Prevalence of perinatal anxiety and its determinants in mainland China: A systematic review and meta-analysis

Maternal perinatal mental health has always been a major public health issue because of its adverse impact on the well-being of the mother, baby, and family (Howard et al., 2014; Stein et al., 2014). Pregnancy brings about numerous changes, including changes in physical, social, and psychological aspects, which increase women's risk of mental health problems, especially in low- and middle-income (LAMICs) countries (Fisher et al., 2012). Anxiety is among the most common mental health condition in women during the perinatal period from pregnancy to 12 months postpartum (Kendig et al., 2017). Some studies have found that anxiety is often comorbid with or even more common than depression during pregnancy and is associated with postpartum depression in many countries (Heron et al., 2004; Kessler et al., 2002; Nasreen et al., 2010). However, perinatal anxiety has received relatively limited attention.

Perinatal anxiety can have a substantial negative impact on both women and their children. Women with prenatal anxiety have been associated with a greater tendency for cesarean section (Rubertsson et al., 2014), a higher fear of childbirth (Hall et al., 2009), eating disorders (Micali et al., 2011), reduced effective coping strategies (George et al., 2013), and even an increased risk of suicide (Farias et al., 2013). Simultaneously, prenatal anxiety has been considered to be related to adverse birth outcomes, including intrauterine growth restriction (Lobel et al., 2008; Schetter, 2011), premature labor (Hasanjanzadeh and Faramarzi, 2017; Lobel et al., 2008; Staneva et al., 2015), and low birth weight (Hasanjanzadeh and Faramarzi, 2017). Anxiety during pregnancy may also adversely affect the mother-infant bond (Tietz et al., 2014). Moreover, maternal perinatal anxiety has a far-reaching impact on children. The offspring of pregnant women with perinatal anxiety had an increased risk of attention deficit/hyperactivity disorder (Glover et al., 2009; O'Connor et al., 2002a; O'Connor et al., 2002b; Rice et al., 2010), depressive symptoms, impulsivity, and adolescent cognitive impairment (Pawlby et al., 2009; Van den Bergh et al., 2005).

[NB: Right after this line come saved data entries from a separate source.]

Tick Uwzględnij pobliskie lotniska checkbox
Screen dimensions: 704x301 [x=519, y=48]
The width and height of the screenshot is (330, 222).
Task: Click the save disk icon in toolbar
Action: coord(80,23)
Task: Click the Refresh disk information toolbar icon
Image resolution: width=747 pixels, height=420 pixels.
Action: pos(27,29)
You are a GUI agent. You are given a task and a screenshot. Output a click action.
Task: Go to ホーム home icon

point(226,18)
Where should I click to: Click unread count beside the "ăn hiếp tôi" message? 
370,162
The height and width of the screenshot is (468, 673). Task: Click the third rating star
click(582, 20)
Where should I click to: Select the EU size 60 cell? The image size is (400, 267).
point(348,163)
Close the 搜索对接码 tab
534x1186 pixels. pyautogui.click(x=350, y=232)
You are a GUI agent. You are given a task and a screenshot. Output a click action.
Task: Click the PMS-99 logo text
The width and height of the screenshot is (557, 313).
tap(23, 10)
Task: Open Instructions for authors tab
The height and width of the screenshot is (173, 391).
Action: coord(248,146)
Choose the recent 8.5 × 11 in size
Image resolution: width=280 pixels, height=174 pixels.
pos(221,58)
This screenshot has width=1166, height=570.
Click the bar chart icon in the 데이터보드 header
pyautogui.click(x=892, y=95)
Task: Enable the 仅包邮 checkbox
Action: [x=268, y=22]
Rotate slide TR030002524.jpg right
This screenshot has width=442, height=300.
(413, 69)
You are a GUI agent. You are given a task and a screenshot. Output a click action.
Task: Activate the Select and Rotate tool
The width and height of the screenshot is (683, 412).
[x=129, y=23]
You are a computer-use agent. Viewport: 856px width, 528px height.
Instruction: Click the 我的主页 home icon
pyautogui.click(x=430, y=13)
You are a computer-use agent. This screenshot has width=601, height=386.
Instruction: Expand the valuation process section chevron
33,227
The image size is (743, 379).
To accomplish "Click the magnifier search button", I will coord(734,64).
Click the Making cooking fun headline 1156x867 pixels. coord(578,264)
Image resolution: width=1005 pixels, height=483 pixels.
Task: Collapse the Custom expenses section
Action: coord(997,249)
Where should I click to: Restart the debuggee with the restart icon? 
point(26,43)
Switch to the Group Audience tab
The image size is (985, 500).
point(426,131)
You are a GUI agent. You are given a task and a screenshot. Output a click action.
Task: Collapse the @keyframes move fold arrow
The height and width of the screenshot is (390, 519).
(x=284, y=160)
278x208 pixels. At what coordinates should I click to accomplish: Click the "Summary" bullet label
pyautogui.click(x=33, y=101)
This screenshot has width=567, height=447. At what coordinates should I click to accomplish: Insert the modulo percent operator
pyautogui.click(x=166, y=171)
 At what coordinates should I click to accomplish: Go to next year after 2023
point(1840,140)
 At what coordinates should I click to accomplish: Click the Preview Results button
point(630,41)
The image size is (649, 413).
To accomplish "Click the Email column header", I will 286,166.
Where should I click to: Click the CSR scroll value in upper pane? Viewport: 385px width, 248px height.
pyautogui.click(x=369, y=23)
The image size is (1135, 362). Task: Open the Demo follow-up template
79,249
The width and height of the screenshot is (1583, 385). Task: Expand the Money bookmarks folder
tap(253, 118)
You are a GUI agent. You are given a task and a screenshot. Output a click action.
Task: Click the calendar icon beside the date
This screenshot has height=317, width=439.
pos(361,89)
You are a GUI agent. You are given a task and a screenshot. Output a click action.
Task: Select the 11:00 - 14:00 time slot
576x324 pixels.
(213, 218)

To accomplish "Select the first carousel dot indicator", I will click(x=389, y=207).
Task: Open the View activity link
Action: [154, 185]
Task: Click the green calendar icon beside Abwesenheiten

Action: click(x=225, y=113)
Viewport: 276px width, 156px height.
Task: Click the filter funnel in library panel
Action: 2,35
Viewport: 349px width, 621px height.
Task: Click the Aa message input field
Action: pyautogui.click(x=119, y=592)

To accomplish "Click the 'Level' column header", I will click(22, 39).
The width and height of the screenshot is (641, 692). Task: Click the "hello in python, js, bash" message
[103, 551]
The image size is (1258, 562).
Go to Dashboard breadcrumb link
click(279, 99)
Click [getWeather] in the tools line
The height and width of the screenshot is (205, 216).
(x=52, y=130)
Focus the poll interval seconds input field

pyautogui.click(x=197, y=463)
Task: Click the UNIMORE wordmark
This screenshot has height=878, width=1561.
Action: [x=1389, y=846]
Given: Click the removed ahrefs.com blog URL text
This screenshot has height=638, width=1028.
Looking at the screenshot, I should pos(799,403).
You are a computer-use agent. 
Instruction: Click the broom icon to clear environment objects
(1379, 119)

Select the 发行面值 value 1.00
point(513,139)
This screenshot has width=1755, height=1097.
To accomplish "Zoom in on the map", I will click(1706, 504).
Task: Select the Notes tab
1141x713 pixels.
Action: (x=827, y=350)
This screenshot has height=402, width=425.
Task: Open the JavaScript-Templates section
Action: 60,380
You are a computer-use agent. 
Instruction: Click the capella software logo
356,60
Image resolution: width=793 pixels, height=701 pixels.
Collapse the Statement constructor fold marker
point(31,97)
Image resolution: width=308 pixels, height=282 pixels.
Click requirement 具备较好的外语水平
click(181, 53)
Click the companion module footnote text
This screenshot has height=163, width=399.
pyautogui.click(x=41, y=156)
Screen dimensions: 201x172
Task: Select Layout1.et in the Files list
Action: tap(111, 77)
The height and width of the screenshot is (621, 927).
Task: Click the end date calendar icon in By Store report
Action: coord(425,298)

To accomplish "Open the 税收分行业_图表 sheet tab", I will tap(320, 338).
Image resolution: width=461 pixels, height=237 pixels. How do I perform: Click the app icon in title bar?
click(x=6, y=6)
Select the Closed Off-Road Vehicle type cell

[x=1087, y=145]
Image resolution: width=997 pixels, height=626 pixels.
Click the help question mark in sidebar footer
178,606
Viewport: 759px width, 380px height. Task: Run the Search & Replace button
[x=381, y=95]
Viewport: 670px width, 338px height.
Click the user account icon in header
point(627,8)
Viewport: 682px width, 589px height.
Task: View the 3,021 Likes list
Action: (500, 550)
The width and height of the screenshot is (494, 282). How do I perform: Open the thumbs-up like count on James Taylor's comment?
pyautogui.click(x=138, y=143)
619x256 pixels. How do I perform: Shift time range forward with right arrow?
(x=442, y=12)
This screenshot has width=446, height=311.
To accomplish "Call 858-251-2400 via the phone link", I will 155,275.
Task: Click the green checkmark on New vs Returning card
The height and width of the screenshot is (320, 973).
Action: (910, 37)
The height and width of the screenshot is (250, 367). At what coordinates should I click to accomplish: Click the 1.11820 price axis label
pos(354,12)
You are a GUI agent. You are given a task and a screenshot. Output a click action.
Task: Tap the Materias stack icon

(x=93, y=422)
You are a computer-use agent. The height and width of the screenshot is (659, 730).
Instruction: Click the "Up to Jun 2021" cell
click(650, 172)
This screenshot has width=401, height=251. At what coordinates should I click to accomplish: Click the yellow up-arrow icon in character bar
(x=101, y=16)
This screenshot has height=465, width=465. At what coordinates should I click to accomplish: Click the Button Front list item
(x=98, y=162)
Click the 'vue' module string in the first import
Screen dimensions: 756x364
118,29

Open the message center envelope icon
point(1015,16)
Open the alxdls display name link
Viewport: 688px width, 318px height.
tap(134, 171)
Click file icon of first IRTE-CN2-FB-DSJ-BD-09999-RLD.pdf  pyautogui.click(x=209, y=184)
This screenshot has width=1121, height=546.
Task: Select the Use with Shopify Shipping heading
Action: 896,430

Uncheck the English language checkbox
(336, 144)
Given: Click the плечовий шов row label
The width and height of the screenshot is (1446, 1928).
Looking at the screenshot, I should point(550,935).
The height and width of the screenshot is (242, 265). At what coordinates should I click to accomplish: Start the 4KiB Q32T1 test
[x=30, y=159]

A recent study estimated that the prevalence of perinatal depression was 16.3 % in China, which was similar to that in LAMICs but higher than that in high-income countries (HICs) (Nisar et al., 2020). Many studies have demonstrated numerous influencing factors of perinatal mental health problems, including psychological, social, and biological exposures (Burger et al., 2020; Louise et al., 2014). In China, the first generation of the post-one-child policy has reached childbearing age within the past decade, most of whom are experiencing their first pregnancy and delivery (Ding, 2015a). Some studies from China showed that primiparas are more likely to suffer from perinatal anxiety and depression, which requires more effective prevention and treatment (Cui, 2013). In addition, some traditional cultural aspects, such as gender preference for male children, were found to be associated with anxiety and depression among Chinese mothers (Kang et al., 2016; Nisar et al., 2020). These characteristics suggest the need to be aware of the role of societal trends and cultural aspects in interpreting data and planning further research.

The prevalence of self-reported anxiety symptoms in each trimester of pregnancy was estimated to be 18.2–24.6 % in international studies (Dennis et al., 2017). Many studies have focused on perinatal anxiety in Chinese women but there may be substantial differences among regions in China. To the best of our knowledge, there is no systematic review of the prevalence of perinatal anxiety in mainland China. We conducted a systematic review and meta-analysis of the prevalence of perinatal anxiety and its determinants in mainland China to obtain an accurate sense of the prevalence rates and the moderators of these rates, and provide recommendations for future research and policy planning.